Causal approaches empower data scientists to answer questions that cannot be answered using standard machine learning techniques, leading to a clearer connection to ROI from their models. Examples of such questions include:
● “What is the optimal treatment to change a specific outcome?”
● “What is the effect of intervening on a certain input parameter?”
● “What is the root cause of an outlier?”
Causality within the scientific community has been growing at a rapid pace over the last few years:
● The world’s largest technology companies are heavily invested in it, having created their very own causal research labs, and seeing great returns from their research. Examples include Uber, Netflix and Meta.
● Amazon and Microsoft have collaborated for the first time on their own causal package: PyWhy.
● And we have seen an exponential number of papers being published at leading machine learning conferences like NeurIPS and ICML.
Causality ultimately unlocks unique capabilities that traditional machine learning and statistical approaches cannot:
- Causal Drivers: traditional methods are correlation based and can therefore learn spurious relationships. Causal AI focusses on unearthing true causal drivers from observational data through causal discovery algorithms, experimentation or domain expertise.
- Explainability: methods like LIME or SHAP provide limited explainability as they can only be used with already trained models. This poses two main problems:
- They cannot guarantee the model will always act sensibly as they are trying to explain based on observed inputs. Imagine you have a datapoint that is drastically different from those observed in the past, there is no guarantee that the output of the model will make sense. SHAP and Lime are only explaining the past and not trying to anticipate what the model may do in the future.
- They tell us what features are associated with the prediction but not necessarily what features drive the outcome. The SHAP documentation touches on this issue in more detail.
Hallucinations are not just a problem with chatGPT – every ML model hallucinates, it’s a problem when you try to extrapolate beyond the training data.
Causal AI provides a priori explainability. This means you know globally what the model is doing and sensible outcomes are guaranteed.
- Ability to embed domain knowledge: causal methods allow domain experts to incorporate their unique knowledge in the modeling process. Experts can constrain specific relationships to their functional form ensuring the model always respects these and is generalisable. Causal models therefore merge the best of domain expertise and data driven approaches. For example, think of a causal model of a manufacturing line.
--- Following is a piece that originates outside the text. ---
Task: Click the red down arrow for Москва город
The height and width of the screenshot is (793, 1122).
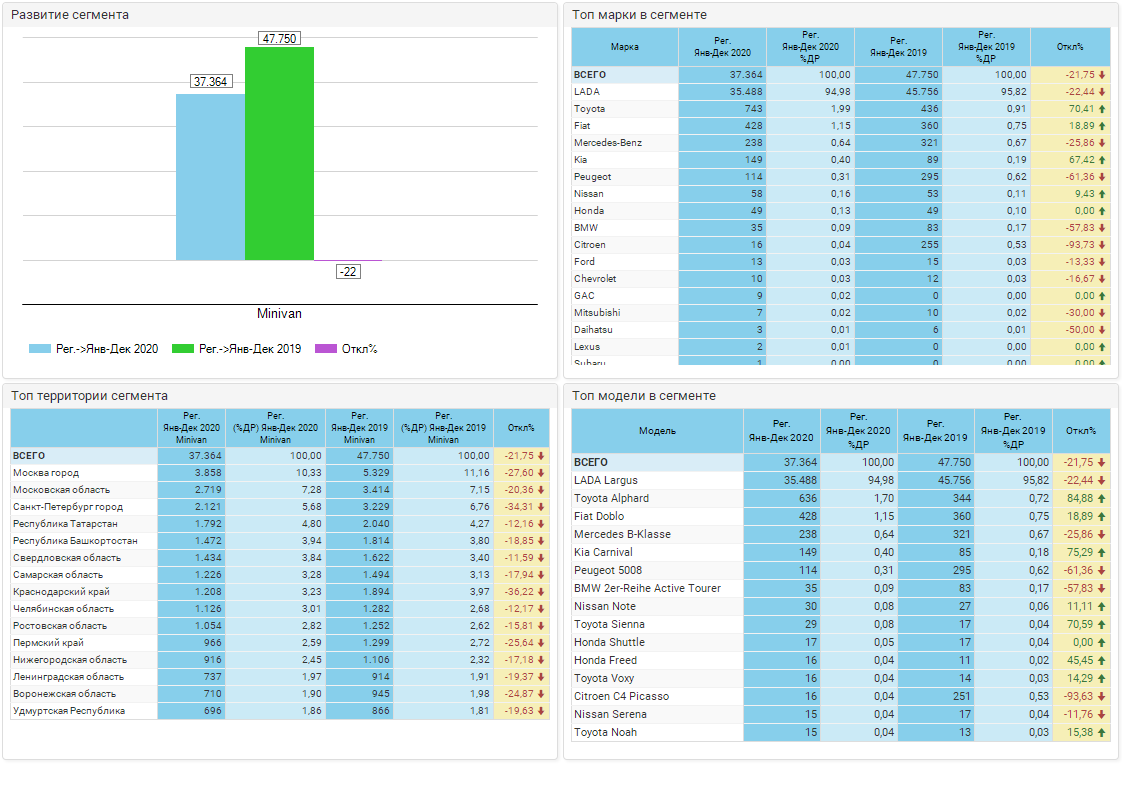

The process engineer may know that Temperature in sensor 1 has a linear positive relationship with pressure in chamber X. Leveraging decisionOS’ Human-Guided Causal Discovery they are able to embed this knowledge into the model and ensure the model always respects this relationship.
- Go beyond predictions: Machine learning approaches have always focussed on predicting. Causal AI can also predict, but more importantly it can take you a step further, allowing you to answer questions that you cannot with traditional machine learning models. Structural causal models allow you to estimate treatments and simulate counterfactuals, such as “What is the causal effect of intervening on a certain input variable?” or “What would be the most cost-effective way to change an outcome?”. This unlocks a whole new class of problems for data scientists to tackle. We call this decision intelligence.